Another potential explanation for the retention of cohesin on chromatids during cohesion fatigue is that protein–protein interactions among proteins comprising the cohesin ring may open transiently. Opposing poleward-directed tension may exploit these transient openings, allowing sister chromatids to slip apart. Separation would initiate at the kinetochores then progress down the length of the chromosome arms, the exact behavior observed in time lapse imaging (Daum et al., 2011). However, in our current study, after allowing the normal activity of the Wapl-mediated cohesin release in prometaphase, locking of individual gates of cohesin complexes at metaphase did not inhibit cohesion fatigue (Figure 2E). This evidence suggests that the SMC3-RAD21, Wapl gate, or the SMC1-SMC3 and the SMC1-RAD21 gates are not individually required for cohesion fatigue. Because we cannot lock multiple gates at the same time, we cannot eliminate the possibility that transient openings of multiple cohesin gates contributes to cohesion fatigue. In our previous study we showed, by siRNA depletion, that background separase activity did slightly affect the timing of cohesion fatigue but was not required (Daum et al., 2011). This evidence, along with our current Aurora B inhibition studies (Figure 2C) and gate locking experiments, suggests that the mechanism of cohesion fatigue is likely a novel, yet undiscovered pathway of breaching sister chromatid cohesion. Thus, the phenomenon of cohesion fatigue provides an additional tool to study the nature of cohesin interaction with chromatin.
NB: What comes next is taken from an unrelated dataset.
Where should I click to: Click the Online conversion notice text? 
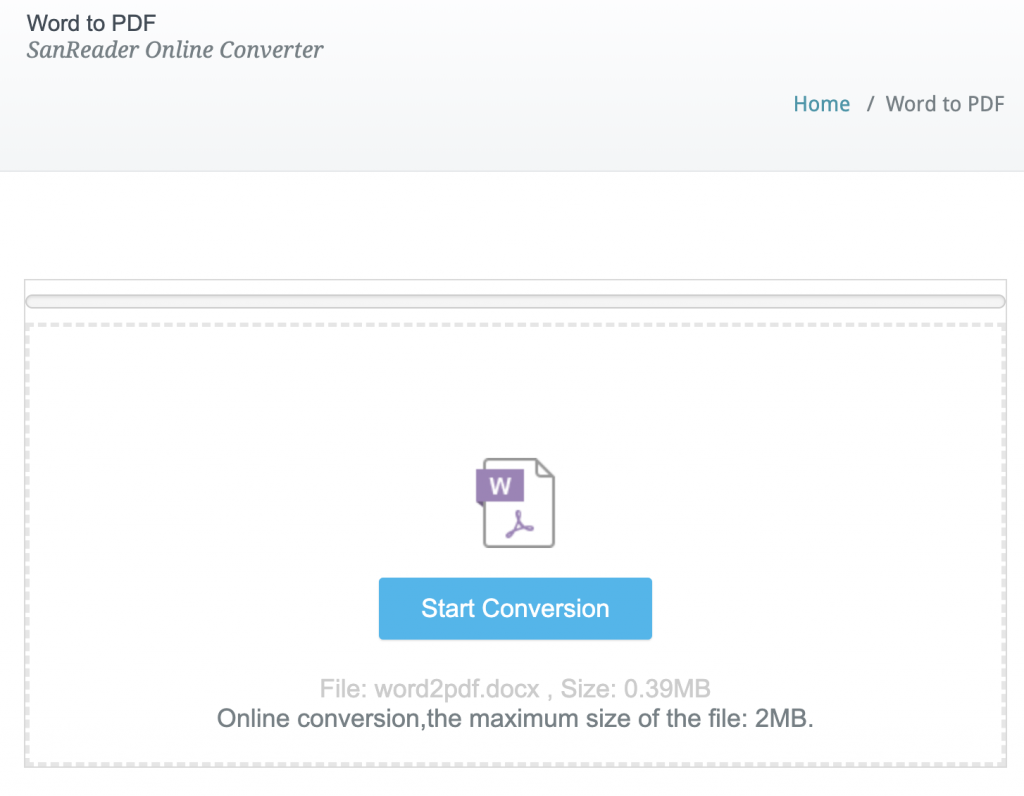pos(480,719)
Our studies reveal that the amount of cohesin retained on chromosomes dictates the rate of cohesion fatigue. While Wapl activity is not required for cohesion fatigue, previous work showed that siRNA-mediated depletion of Wapl decreased the rate and extent of cohesion fatigue (Daum et al., 2011; Stevens et al., 2011). We tested the idea that this was due to increased retention of cohesin on mitotic chromosomes by using HeLa cells stably expressing SMC1-GFP and showed directly that cohesion fatigue is delayed in cells where mitotic chromosomes show enrichment of cohesin after Wapl depletion prior to mitotic entry. We also showed that expression of the Wapl antagonist, sororin, mutated to be resistant to removal by mitotic phosphorylation, also delays cohesion fatigue. These experiments confirm that inhibition of Wapl-mediated prophase pathway before mitotic entry enriches cohesin on chromosomes and delays cohesion fatigue (Figure 2, A and B).
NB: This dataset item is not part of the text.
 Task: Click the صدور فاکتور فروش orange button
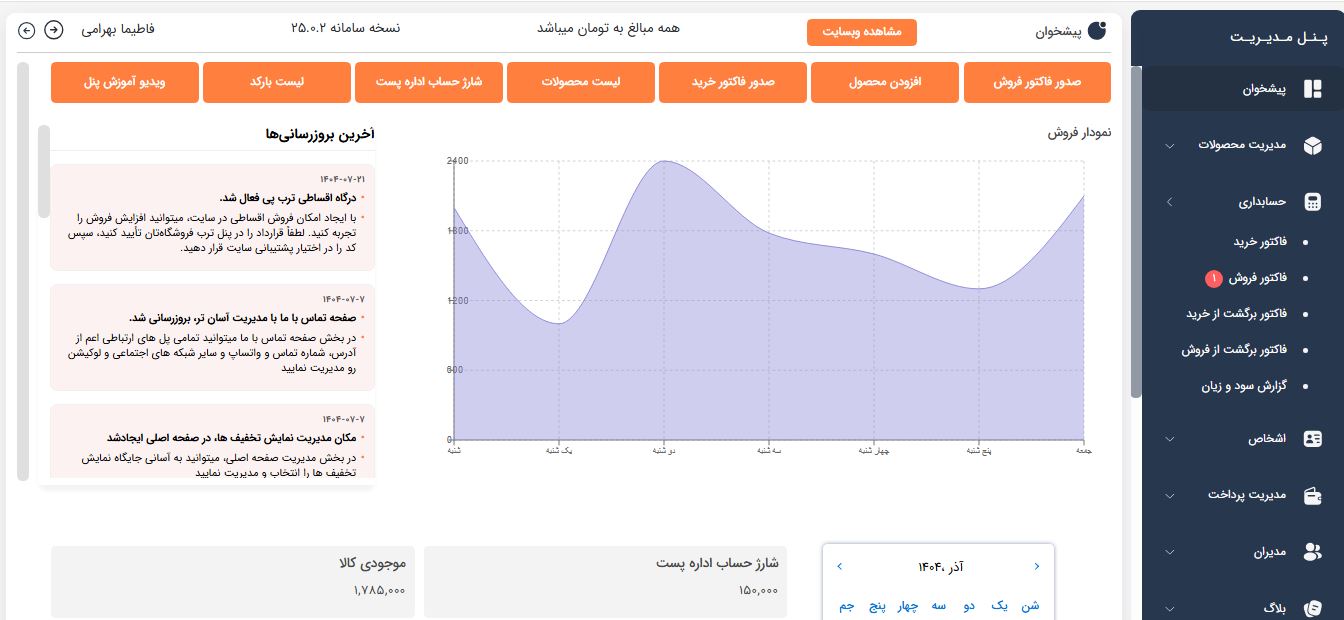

While our results show that the Wapl-mediated cohesin removal is not essential for cohesion fatigue, it may still influence timing. Complete disruption of spindle microtubules eliminates cohesion fatigue. However, extended arrest in the absence of microtubules renders cells more sensitive to subsequent cohesion fatigue when metaphase spindles are allowed to form (Figure 3A). Over time in cells arrested with depolymerized spindles, chromosome-associated cohesin may diminish through continued Wapl-mediated cohesin release and/or background separase activity. In support of this idea, we found diminished cohesin levels on chromosomes isolated from cells treated with nocodazole for longer times (Supplemental Figure 3C).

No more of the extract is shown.